731 Views Asked by At

I'm trying to reformat Slack formatting to bbcode and need a little help. Slack does italics like this:

_this is italic_ and this isn't

My current expression (/\_([^\_]*)\_/gm) works but unfortunately picks up underscores in URLs and inside code snippets. Slack formats URLs and code like this:

<www.thislink.com|here's a link>
`here's a code snippet`

How can I tell regex not to match any underscore pairs inside a link or code snippet? I've been trying negative lookahead and lookbehind but without success.

1

There are 1 best solutions below

0
Wiktor Stribiżew On

You need to match and capture what you need and just match what you do not need.

Once you get a match, analyze it and implement the appropriate code logic:

const re = /<[^<>|]*(?:\|[^<>]*)?>|`[^`]*`|_([^_]*)_/g;
const text = "<www.thislink.com|here's a link>\n`here's a code snippet`\n_this is italic_ and this isn't";
console.log( text.replace(re, (m,g) => g !== undefined ? "[i]" + g + "[/i]" : m ) )

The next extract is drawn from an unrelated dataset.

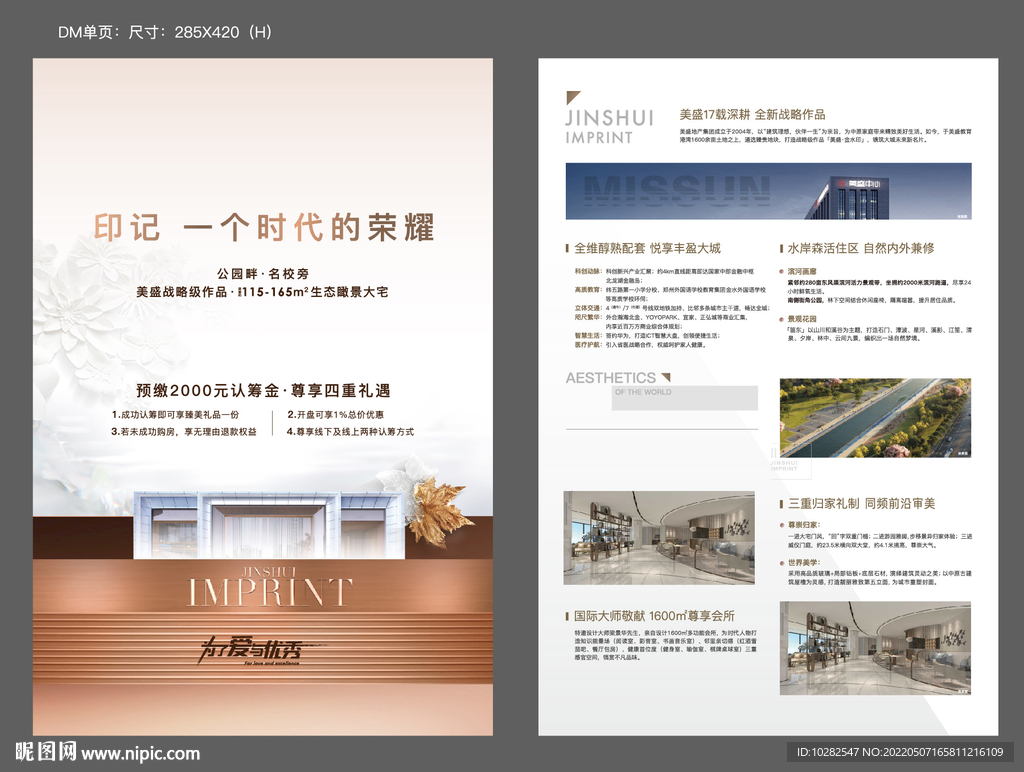Click the gold triangle icon above JINSHUI logo

tap(572, 98)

See the regex demo. Details:

  • <[^<>|]*(?:\|[^<>]*)?> - a <, then zero or more chars other than <, > and |, then an optional sequence of a | and then zero or more chars other than < and > and then a > char
  • | - or
  • `[^`]*` - a backtick, zero or more chars other than a backtick and a backtick
  • | - or
  • _([^_]*)_ - _, Group 1: zero or more chars other than _, a _.